In [1]:
from transformers import DistilBertTokenizer, DistilBertForSequenceClassification,\
AdamW, get_linear_schedule_with_warmup
import pandas as pd
from tqdm import tqdm
import torch
import numpy as np
from torch.utils.data import TensorDataset, DataLoader, RandomSampler, SequentialSampler, Sampler

**Данные те же, что и в BertPreTraining**

In [None]:
train_df = pd.read_csv('/kaggle/input/sentiment-analysis-company-reviews/train.csv')
test_df = pd.read_csv('/kaggle/input/sentiment-analysis-company-reviews/test.csv')
submission=pd.read_csv('/kaggle/input/sentiment-analysis-company-reviews/sample_submission.csv')

In [None]:
y_train = train_df['Rating']
train = train_df['Review']
test = test_df['Review']


In [None]:
def convert_to_dataset_torch(data: pd.DataFrame):
    input_ids = []
    attention_masks = []
    tokenizer = DistilBertTokenizer.from_pretrained('distilbert-base-uncased')
    
    for row in tqdm(data, total=data.shape[0]):
        encoded_dict = tokenizer.encode_plus(row, max_length=512,
                                             pad_to_max_length=True,
                                             return_attention_mask=True, 
                                             return_tensors='pt', 
                                             truncation=True,
                                            )
       
        input_ids.append(encoded_dict['input_ids'])
        attention_masks.append(encoded_dict['attention_mask'])
        

   
    input_ids = torch.cat(input_ids, dim=0)
    attention_masks = torch.cat(attention_masks, dim=0)
    
    input_ids.to(dtype=torch.long)
    attention_masks.to(dtype=torch.long)
    return input_ids, attention_masks

In [None]:
def dataprep(data: pd.DataFrame, batch_size: int, sampler: Sampler, labels=None): -> DataLoader
        inps, masks = convert_to_dataset_torch(data)
        if labels:
            labels = torch.tensor(labels)
            encoded = TensorDataset(inps, masks, labels)
        else:
            encoded = TensorDataset(inps, masks)
        
        dataloader = DataLoader(
            encoded,  
            sampler = sampler(encoded),
            batch_size = batch_size,
            num_workers = 0,
            drop_last=True
        )

        return dataloader

In [None]:
train_dataloader = dataprep(
    data=train,
    labels=y_train-1,
    batch_size=16,
    sampler=RandomSampler
)

test_dataloader = dataprep(
    data=test,
    batch_size=16,
    sampler=SequentialSampler
)

In [None]:
model_to_train = DistilBertForSequenceClassification.from_pretrained("distilbert-base-uncased", 
                                                           num_labels=5)
optimizer = AdamW(model_to_train.parameters(),lr=2e-5,eps=1e-8)

In [None]:
def trainloop(model, optimizer, dataloader, device, epochs):
    model.to(device);
    total_steps = len(dataloader) * epochs
    scheduler = get_linear_schedule_with_warmup(optimizer, 
                                            num_warmup_steps = 0, 
                                            num_training_steps = total_steps)
    for epoch_i in tqdm(range(0, epochs)):
        print("")
        print('======== Epoch {:} / {:} ========'.format(epoch_i + 1, epochs))
        print('Training...')

        total_train_loss = 0

        losses = []
        model.train()

        for step, batch in enumerate(dataloader):
            b_input_ids = batch[0].to(device)
            b_input_mask = batch[1].to(device)
            b_labels = batch[2].to(device)
            optimizer.zero_grad()        

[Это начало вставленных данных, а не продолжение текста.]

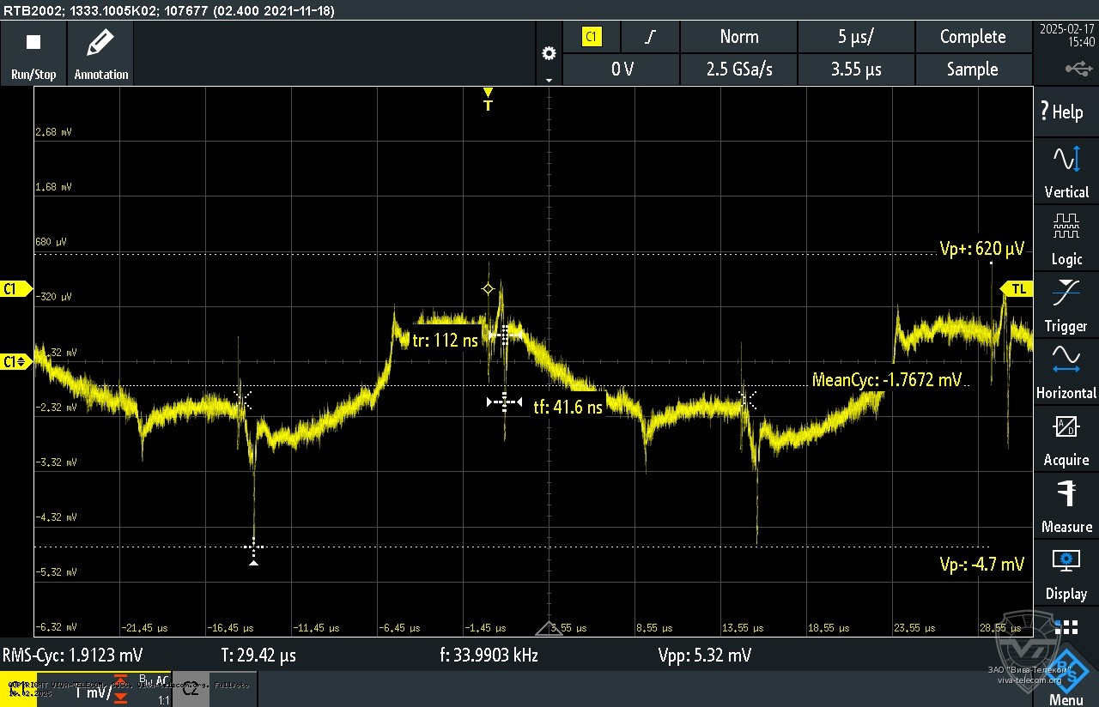Open the Trigger settings panel
Image resolution: width=1099 pixels, height=707 pixels.
(x=1066, y=305)
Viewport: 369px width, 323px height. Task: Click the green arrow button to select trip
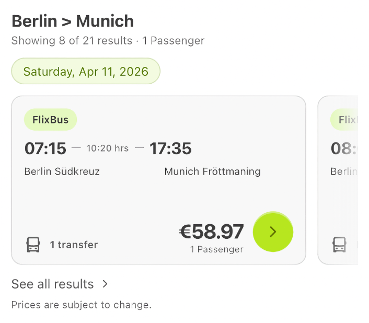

            loss = model(input_ids=b_input_ids, 
                                 attention_mask=b_input_mask, 
                                 labels=b_labels).loss

            total_train_loss += loss.item()
            losses.append(loss.item())
            loss.backward()

            torch.nn.utils.clip_grad_norm_(model.parameters(), 1.0)

            optimizer.step()

            scheduler.step()

            if len(losses) == 20:
                print("Loss: {}".format(sum(losses)/len(losses)))
                losses = []

    avg_train_loss = total_train_loss / len(train_dataloader)            
    
    print("")
    print("  Average training loss: {0:.2f}".format(avg_train_loss))
    
    return model

In [None]:
trained_model = trainloop(
    model=model_to_train,
    optimizer=optimizer,
    dataloader=train_dataloader,
    device='cuda:0',
    epochs=3
)

In [None]:
torch.save(trained_model, 'distilbert3eps.pth')

In [None]:
def evaluation(model, dataloader, device):
    preds = []
    for step, batch in enumerate(tqdm(dataloader)):
            b_input_ids = batch[0].to(device)
            b_input_mask = batch[1].to(device)  
            preds.append(torch.argmax(torch.nn.Softmax()(model(input_ids=b_input_ids, 
                                 attention_mask=b_input_mask, 
                                 ).logits), dim=1).cpu().detach().numpy() + 1) # Метка класса
    return np.array(preds).flatten()

In [None]:
predictions = evaluation(
    model=trained_model, 
    dataloader=test_dataloader, 
    device='cuda:0'
)

In [None]:
submission['Rating'] = predictions
submission.to_csv('distilbert3eps.csv', index=False)